5. Ann and Sean: A love story: Sean Hannity tries a career in music calling himself by the name S. Hity. Ann Coulter becomes his wife taking on the name Ann Hannity. Ann dresses up in leather and takes a whip to S. Hity. They fight and since divorce is out of the question one of them ends up killing the other.

4. Geraldo leads an expedition up Mt. Ararat to find Noah’s Ark.

3. The Simple Life: When Nicole asks the parent of a fifteen year old (whom she is baby sitting) whether he needs to be breast fed the parent replies yes rather than being shocked.

2. Rice juggles teaching courses at Liberty University and Bob Jones University while also performing janitorial duties.

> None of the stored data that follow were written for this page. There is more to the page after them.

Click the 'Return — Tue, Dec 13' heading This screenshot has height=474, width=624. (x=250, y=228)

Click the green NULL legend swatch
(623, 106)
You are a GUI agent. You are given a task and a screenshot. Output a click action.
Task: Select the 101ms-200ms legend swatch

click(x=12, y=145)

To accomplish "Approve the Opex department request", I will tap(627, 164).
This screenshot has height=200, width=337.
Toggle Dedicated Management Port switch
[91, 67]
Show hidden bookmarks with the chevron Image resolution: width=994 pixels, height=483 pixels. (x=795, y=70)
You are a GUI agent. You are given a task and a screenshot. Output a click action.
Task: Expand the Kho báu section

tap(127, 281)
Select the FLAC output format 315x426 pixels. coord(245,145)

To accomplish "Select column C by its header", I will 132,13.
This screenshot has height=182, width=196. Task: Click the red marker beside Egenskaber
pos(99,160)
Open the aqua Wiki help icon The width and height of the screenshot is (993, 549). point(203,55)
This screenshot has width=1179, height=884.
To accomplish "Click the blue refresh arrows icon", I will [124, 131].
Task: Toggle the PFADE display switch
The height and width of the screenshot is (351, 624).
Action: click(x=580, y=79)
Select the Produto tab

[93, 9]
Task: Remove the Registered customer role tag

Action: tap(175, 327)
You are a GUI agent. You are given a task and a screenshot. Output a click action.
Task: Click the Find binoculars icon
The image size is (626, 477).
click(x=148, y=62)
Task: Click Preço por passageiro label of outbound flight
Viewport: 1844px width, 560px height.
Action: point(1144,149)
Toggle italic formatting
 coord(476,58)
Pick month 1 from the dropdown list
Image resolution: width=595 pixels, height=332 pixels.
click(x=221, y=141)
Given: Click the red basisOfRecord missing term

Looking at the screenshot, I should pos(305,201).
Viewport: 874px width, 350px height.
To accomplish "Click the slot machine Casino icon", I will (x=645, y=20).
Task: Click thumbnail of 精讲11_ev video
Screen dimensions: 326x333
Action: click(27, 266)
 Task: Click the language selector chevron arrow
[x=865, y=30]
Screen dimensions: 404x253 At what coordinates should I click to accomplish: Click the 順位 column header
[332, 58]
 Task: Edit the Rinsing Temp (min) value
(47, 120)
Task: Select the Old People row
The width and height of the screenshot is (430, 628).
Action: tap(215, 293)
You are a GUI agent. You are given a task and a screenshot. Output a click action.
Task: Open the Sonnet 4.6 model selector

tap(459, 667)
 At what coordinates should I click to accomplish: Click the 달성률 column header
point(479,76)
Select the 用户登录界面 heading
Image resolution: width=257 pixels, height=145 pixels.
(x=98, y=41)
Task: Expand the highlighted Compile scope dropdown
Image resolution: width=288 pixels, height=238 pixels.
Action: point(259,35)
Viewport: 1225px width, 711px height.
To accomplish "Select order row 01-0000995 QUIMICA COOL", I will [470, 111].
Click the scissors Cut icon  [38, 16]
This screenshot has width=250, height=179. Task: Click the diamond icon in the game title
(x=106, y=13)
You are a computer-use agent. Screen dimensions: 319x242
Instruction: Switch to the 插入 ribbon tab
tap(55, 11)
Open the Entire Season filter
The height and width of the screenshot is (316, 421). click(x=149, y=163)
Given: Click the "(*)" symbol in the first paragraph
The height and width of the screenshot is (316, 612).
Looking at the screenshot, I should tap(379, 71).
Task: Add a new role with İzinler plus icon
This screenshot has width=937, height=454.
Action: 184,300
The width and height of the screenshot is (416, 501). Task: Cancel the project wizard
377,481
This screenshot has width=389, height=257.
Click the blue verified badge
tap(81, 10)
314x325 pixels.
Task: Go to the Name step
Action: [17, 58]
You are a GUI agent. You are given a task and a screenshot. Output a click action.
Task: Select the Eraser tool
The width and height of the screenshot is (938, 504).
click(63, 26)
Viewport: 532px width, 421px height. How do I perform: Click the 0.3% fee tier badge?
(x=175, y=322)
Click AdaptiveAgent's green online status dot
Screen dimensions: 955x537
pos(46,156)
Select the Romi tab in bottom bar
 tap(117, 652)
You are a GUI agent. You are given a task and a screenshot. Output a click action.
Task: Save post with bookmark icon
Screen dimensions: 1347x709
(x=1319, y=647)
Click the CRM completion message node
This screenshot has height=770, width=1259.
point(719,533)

1. The Dada Life: First there was the Real Life (bunch of "common" folk put together), then came the Surreal life (bunch of has been celebs put together) and now the Dada Life where celebs are underlings to common folks or under celebs. Some examples: Tiger caddies for high school jock, Federer is a ball boy at a Kournikova exhibition match, McGrath runs in with water for Shahid Nazir).

Sunday, November 26, 2006

South Africa's Bunnies
The recent Indian defeat to South Africa was just another spec on the familiar pattern. from 6/76 South Africa went on to beat India by a 106 runs. Just a month or so ago they did a similar job on Pakistan in the Chamions' trophy. They have pulled the same stunt on Pakistan again and again. Pakistan and India have been South Africa's bunnies in the ODIs since they started playing in the early nineties. Surprisingly Sri Lanka has an even record against South Africa in the same time but fairs badly against Pakistan and amost evenly against India. There is some dynamic to this.
Not to get ahead of things since Pakistan still needs to finish the test series against West Indies and play the ODI series but guess what. Their next stop is South Africa. And if they are to avoid repeating history and the fate currently befalling India they better find some answers especially now that the two bowlers who would have found the South African conditions most helpful are out.